Io sono ben legato all’affermazione: “Credo ut intelligam ed intelligo ut credam” credo per capire più a fondo e meglio e cerco motivazioni razionali perché facciano da supporto alla mia fede e la rendano credibile per chi mi sta accanto.
Però non ho mai disdegnato di dare un giusto rilievo anche alle sensazioni, ai sentimenti emotivi che accompagnano e talvolta avvolgono i fatti di fede.
Come ho confessato più volte adopero, per la mia meditazione mattutina, un libretto edito dalla congregazione metodista di Genova, una delle tante chiese nate dal movimento protestante, particolarmente diffusa negli Stati Uniti d’America, ma diffusa in tutto il mondo.
La paginetta quotidiana parte da qualche riga del nuovo o vecchio testamento ed è commentata da uno dei tanti fedeli aderenti ad una piccola comunità cristiana sparsa nel mondo, che fa capo a questa chiesa protestante.
Sono quasi sempre riflessioni ingenue, che si rifanno a delle esperienze personali, quasi a commento, supporto e prove della validità del dato biblico. Talvolta sono centrate, talvolta un po’ tirate, ma sempre fresche, candide, luminose e soprattutto illuminate dalla fede che fa brillare come il prato verde illuminato dalla rugiada mattutina.

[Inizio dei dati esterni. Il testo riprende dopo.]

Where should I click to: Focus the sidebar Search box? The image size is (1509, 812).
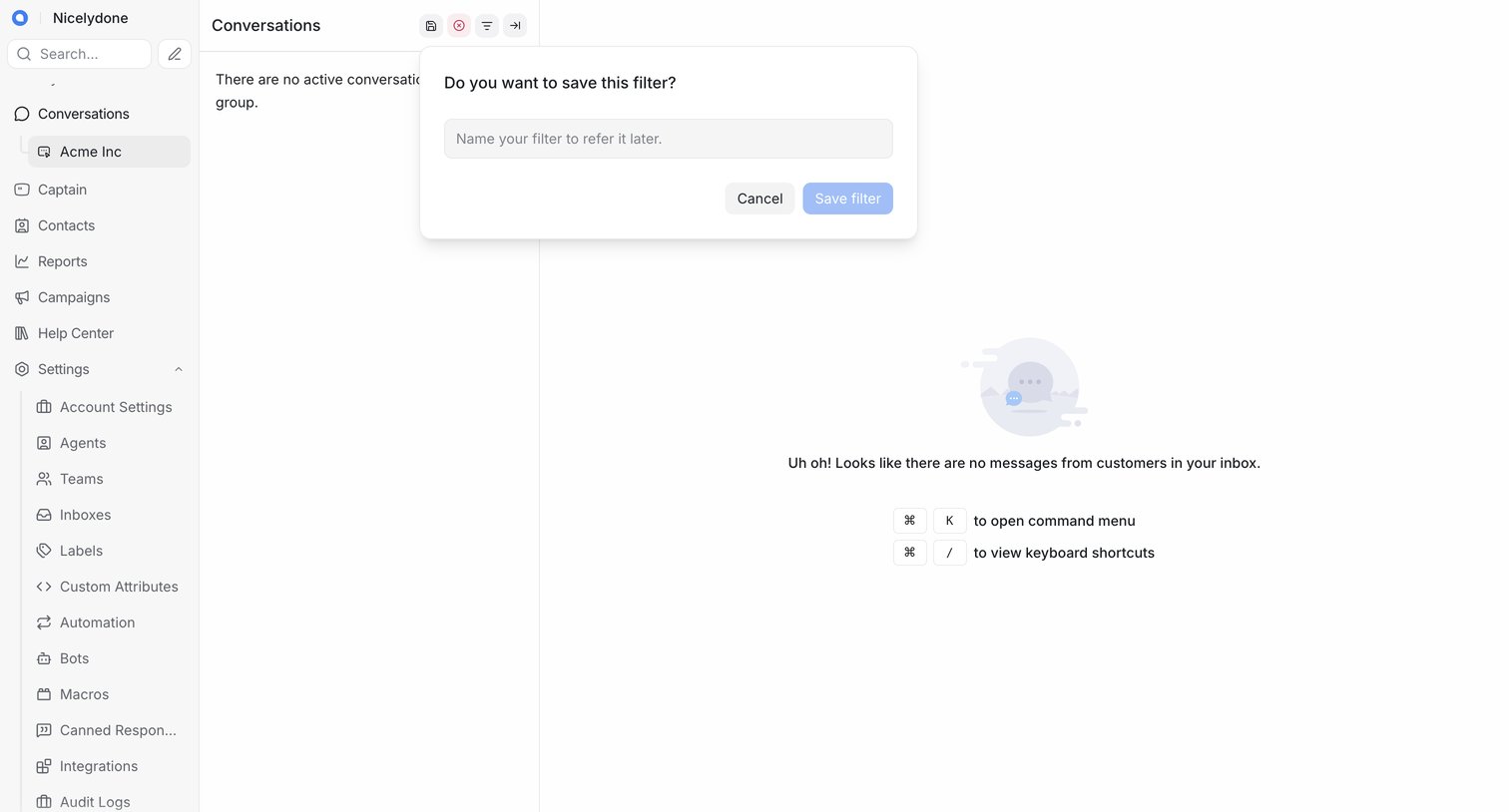click(x=80, y=54)
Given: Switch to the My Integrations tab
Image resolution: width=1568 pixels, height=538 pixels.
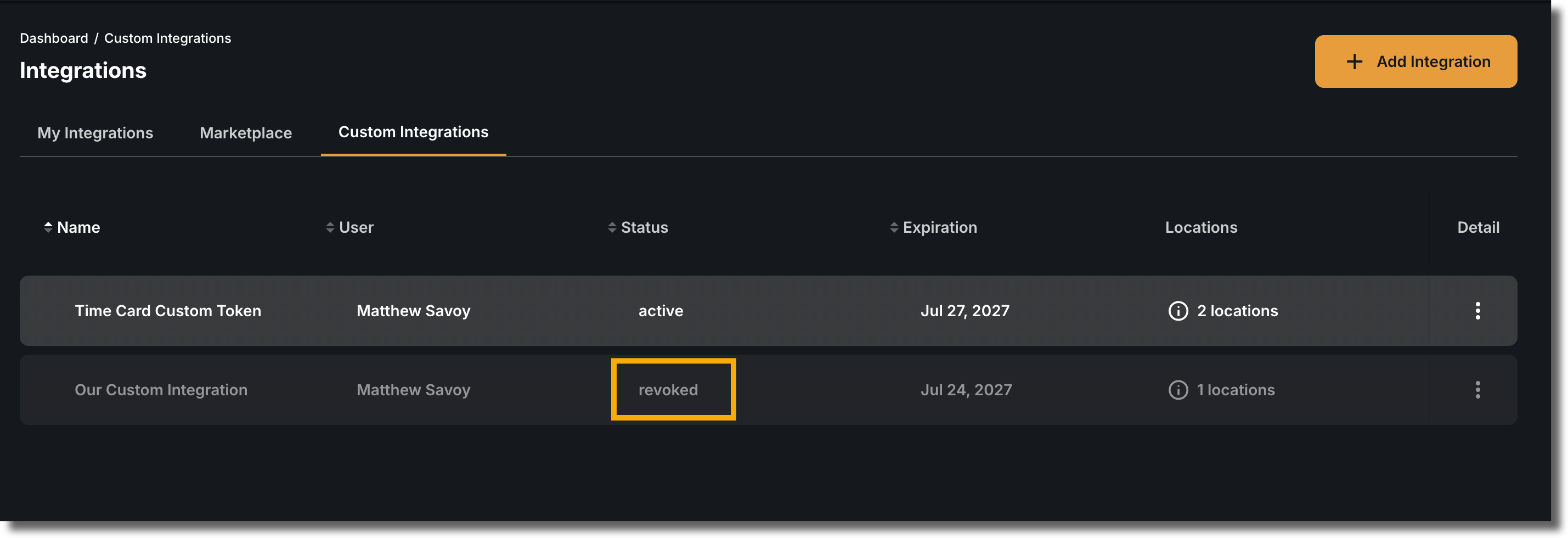Looking at the screenshot, I should click(95, 133).
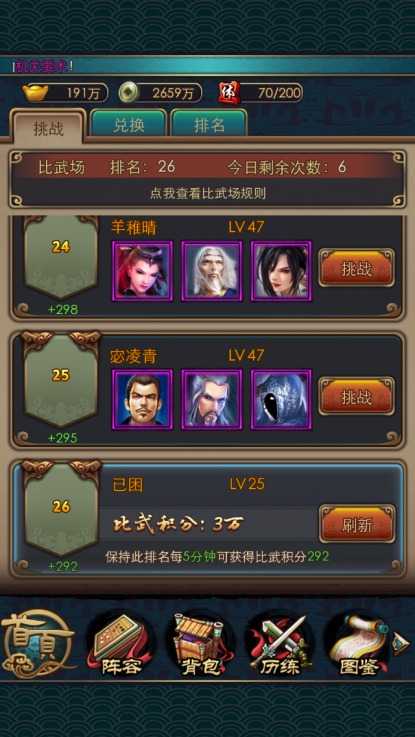Image resolution: width=415 pixels, height=737 pixels.
Task: Switch to the 排名 tab
Action: pyautogui.click(x=209, y=124)
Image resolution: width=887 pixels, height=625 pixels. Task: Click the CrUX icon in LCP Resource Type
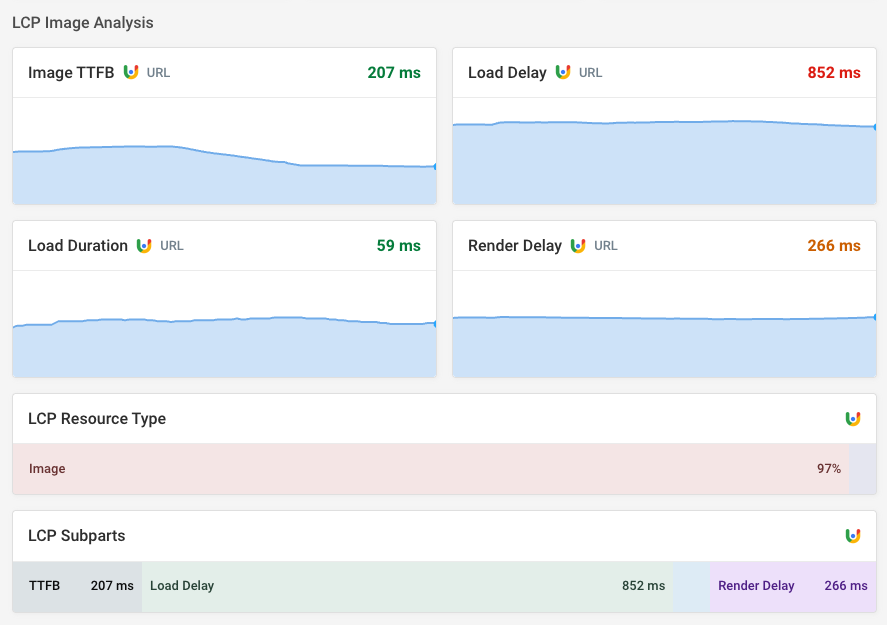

Mi pare di avvertire, sempre più, che la fede ha bisogno per esprimersi, per farsi sentire vera e convinta, anche di questa freschezza, di questo candore e di questo entusiasmo che sa quasi di estasi e letizia interiore. Sono stanco di una religiosità compassata quasi preoccupata di non avere il consenso degli uomini e dei ben pensanti. Sono anzi sempre più convinto che la fede deve esprimersi con l’incontro di chi è veramente innamorato.